— start Text extract —
# Good online website to order HQ prints?



## nmasson (May 13, 2010)

Hello,
 I was wondering if anybody could recommend a good website to have high quality large prints made and mailed to you? There are a few good photo labs in town, but I figured that an online lab would probably be a better deal... If it's relevant, I live in California, near San Francisco.
Thanks!
-NICK


----------



## RikkFlohr (May 13, 2010)

Personally, I am fond of White House Custom Color. www.whcc.com Conveniently for me they are located 12 miles from my home in Minnesota but they are a 'national lab'. I have a set of WHCC Lightroom Export Presets available for free on my website at: http://www.fleetingglimpse.com/services/lrkeywordlists.htm and click on the WHCC button at the bottom of the page.

I have heard good things about MPIX but have never used them. I am certain others will chime in here as well.


----------



## Replytoken (May 13, 2010)

I have had prints done through SmugMug when they were using EZ Prints. I believe they now use EZ Prints as well as another lab. I was happy with the 11x14's that printed for me. You may want to give them consideration.

--Ken

Update - The other lab used by SmugMug is Bay Photo. It appears that they use Bay for hand color correction of images. Here ia a page that talks about both labs: http://www.smugmug.com/help/choice-of-printing-labs .


----------



## Robert T Higaki (May 16, 2010)

I like to deal with people face to face so I have more confidence working the the printer to make sure the job is done right. Based on your location, I was going to recommend the New Lab in SF but it appears to be out of business.
I have done business with Calypso( Santa Cruz, CA) and Laser Light Photographic(Aptos, CA). Unfortunately, Calypso went out of business early this year. All the clients were transferred to West Coast Imaging(Oakhurst, CA- between Yosemite and Fresno). http://www.westcoastimaging.com/wci/page/services/products.html
I personally like Laser Light since they are located in between work and home. And, more importantly, they do excellent work.http://www.laslight.com/

                                      Good Luck,
                                       Bob- the slide shooter at heart


----------



## Linwood Ferguson (May 17, 2010)

Depends on your definition of quality of course, but you might also look at Costco if one is nearby and you are a member. They are darn good (not great, not like a real pro lab), and really cheap. Most importantly they (unlike many others) will let you turn off color correction from their order page, so they go straight through with your color management (and they publish ICC profiles).

At $1.49 for an 8x12 (with tax but no shipping) it is awfully cheap for good quality prints. I wouldn't put them up against a Bay Photo perhaps, but I frequently do EZ Prints from Smugmug, and I am not sure I could tell the difference on a standard sort of print (EZ Prints has a LOT more features to offer of course).


----------
— end Text extract —
What the exercise asks
Translate this sentence from the forum thread on ordering prints online into Spanish: "I have heard good things about MPIX but have never used them."
— start Supplied material —
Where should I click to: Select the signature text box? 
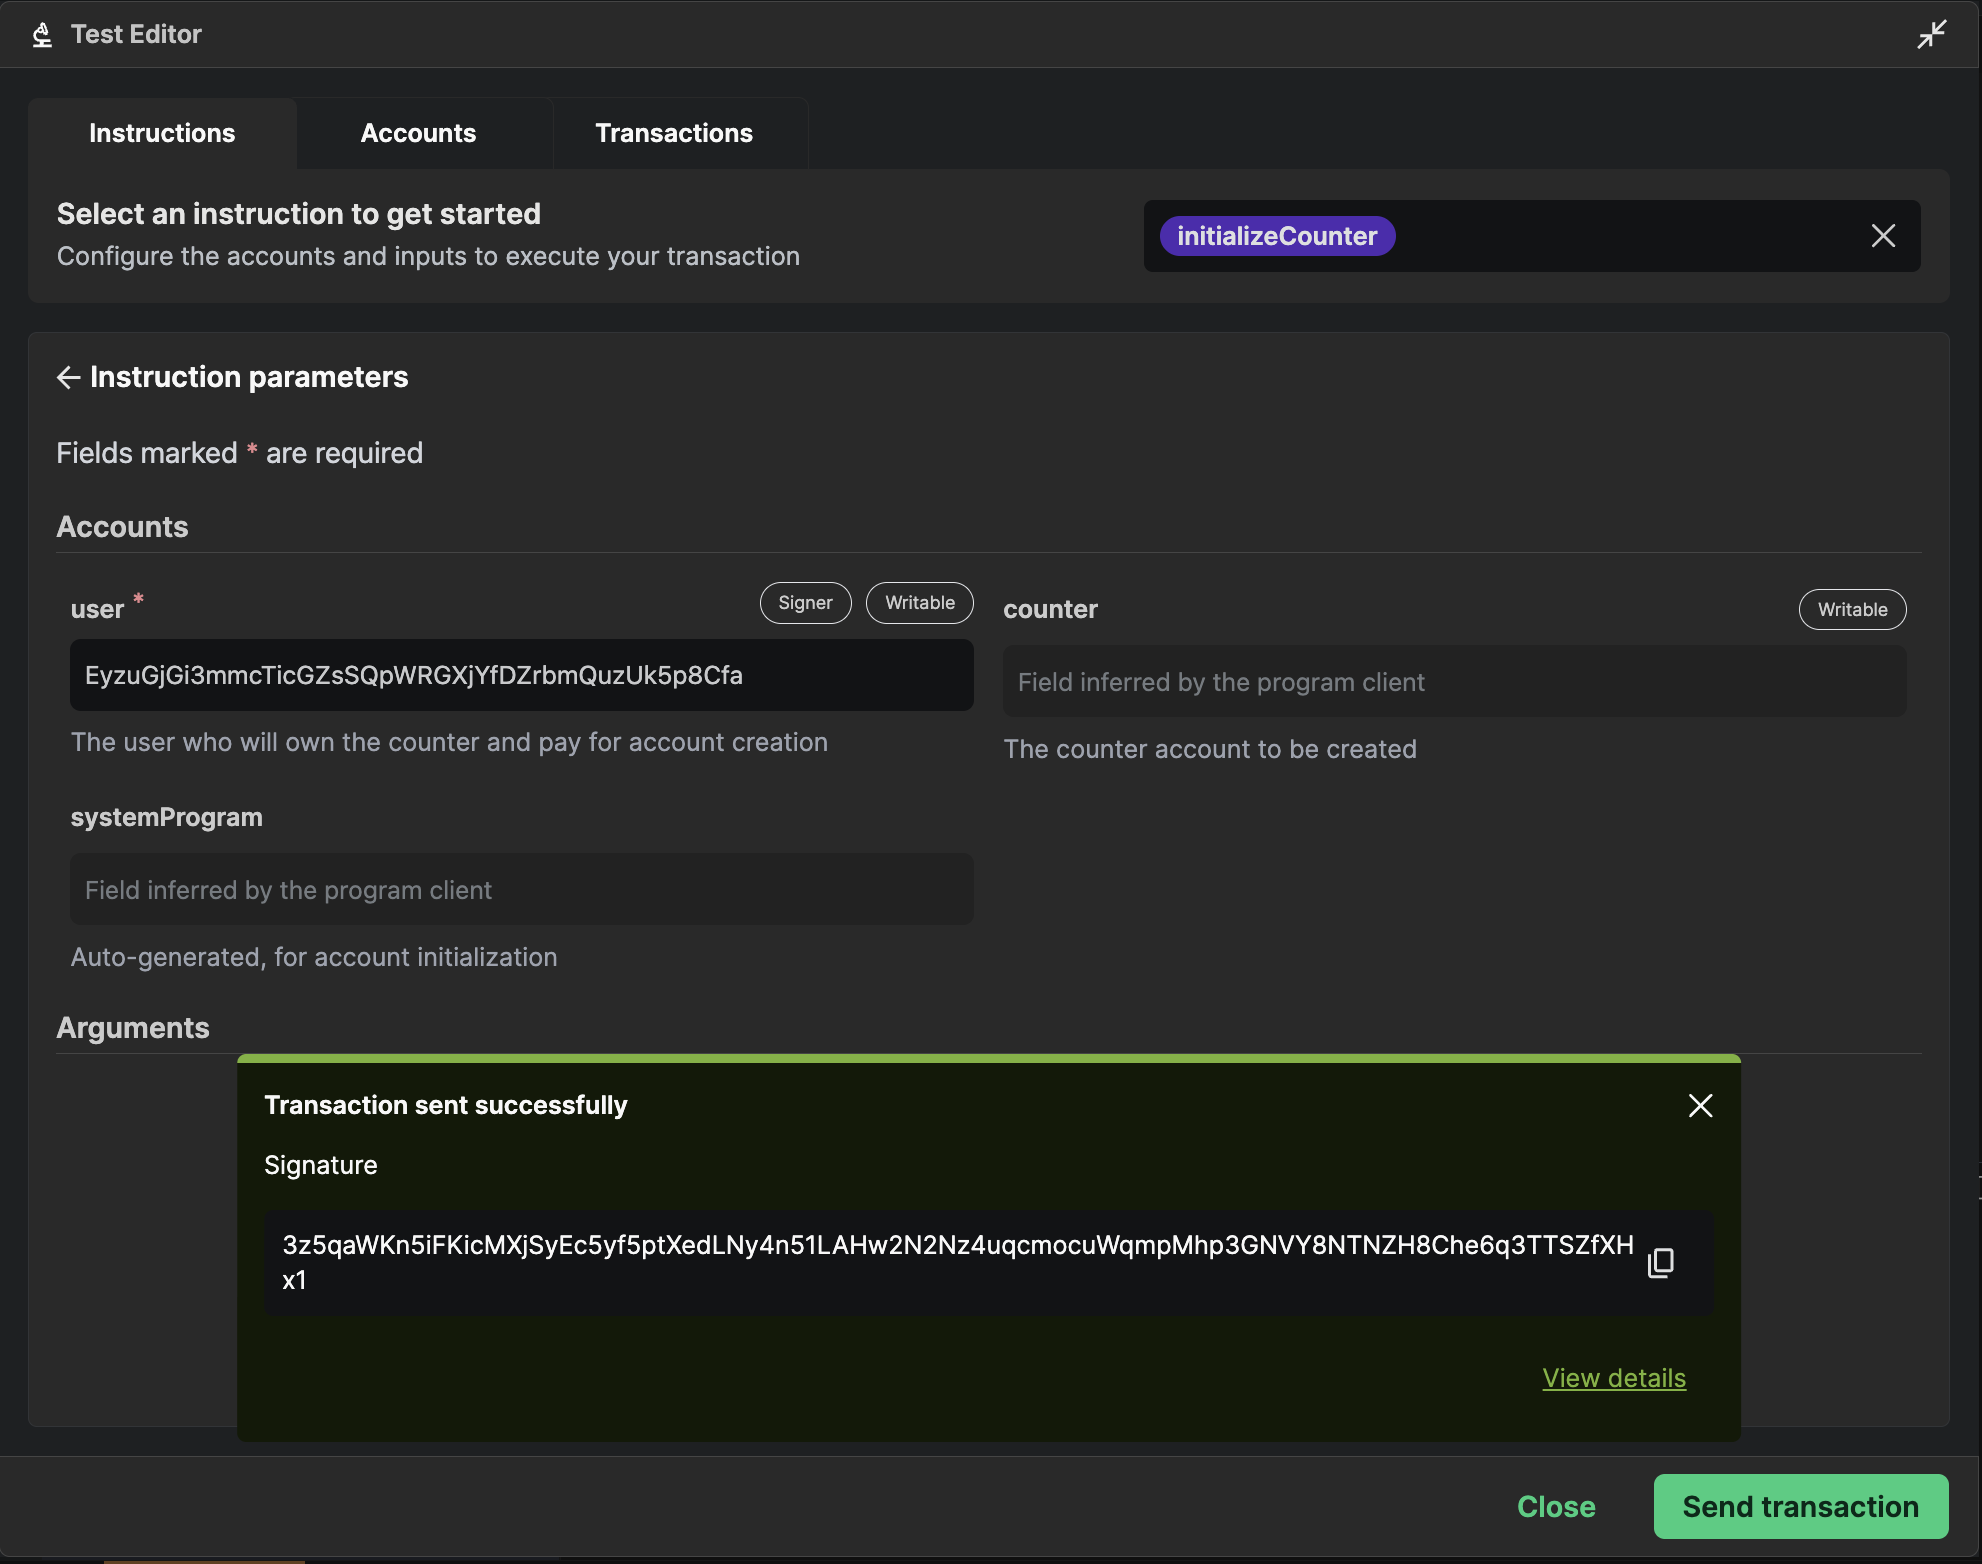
— end Supplied material —
Solution
He oído cosas buenas sobre MPIX, pero nunca los he usado.